## READING PASSAGE
Random Forest falls under ensemble learning algorithms that utilize several weak learners' aggregation (decision trees) for prediction. This tree-based approach naturally ranks the features of a dataset by measuring how well the purity is improving. In the decision trees, the impurity drops rapidly at the starting node of the tree, and this rate decreases as we go down. Naturally, the initial node of the tree holds more critical Information. Hence, such features are relevant from the feature selection perspective, while those contributing to the lower portion of the tree are less relevant. This mechanism allows us to create a hierarchy of features sorted by importance. Let's implement Random Forest Feature Importance:

from sklearn.ensemble import RandomForestClassifier

features = df.drop('Outcome',axis=1)
target = df['Outcome']

classifier = RandomForestClassifier(random_state=90, oob_score=True)
classifier.fit(features, target)

feature_importance = classifier.feature_importances_

feature_importance = 100.0 * (feature_importance / feature_importance.max())

sorted_idx = np.argsort(feature_importance)
sorted_idx = sorted_idx[len(feature_importance) - 50:]

pos = np.arange(sorted_idx.shape[0]) + .5

plt.figure(figsize=(10,12))
plt.barh(pos, feature_importance[sorted_idx], align='center')
plt.xticks(size =14)
plt.yticks(pos, features.columns[sorted_idx], size =14)
plt.xlabel('Relative Importance', fontsize = 15)
plt.title('Variable Importance', fontsize = 15)

## DATA PROVIDED
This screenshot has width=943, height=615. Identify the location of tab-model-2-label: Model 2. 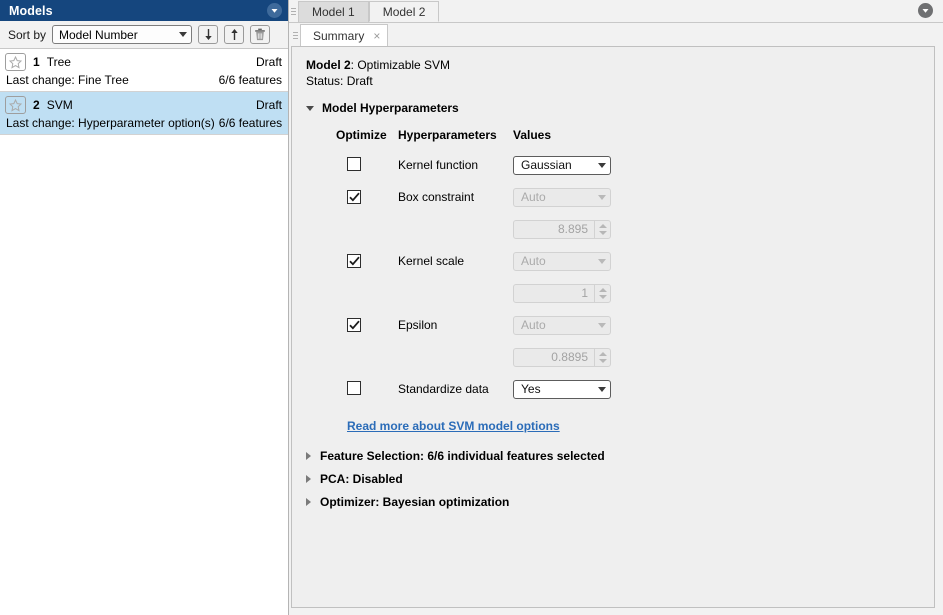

## EXERCISE GOAL
Copy the random forest feature importance text exactly, everything from "sorted_idx = np.argsort(feature_importance)" down to "plt.figure(figsize=(10,12))".

## TASK RESULT
sorted_idx = np.argsort(feature_importance)
sorted_idx = sorted_idx[len(feature_importance) - 50:]

pos = np.arange(sorted_idx.shape[0]) + .5

plt.figure(figsize=(10,12))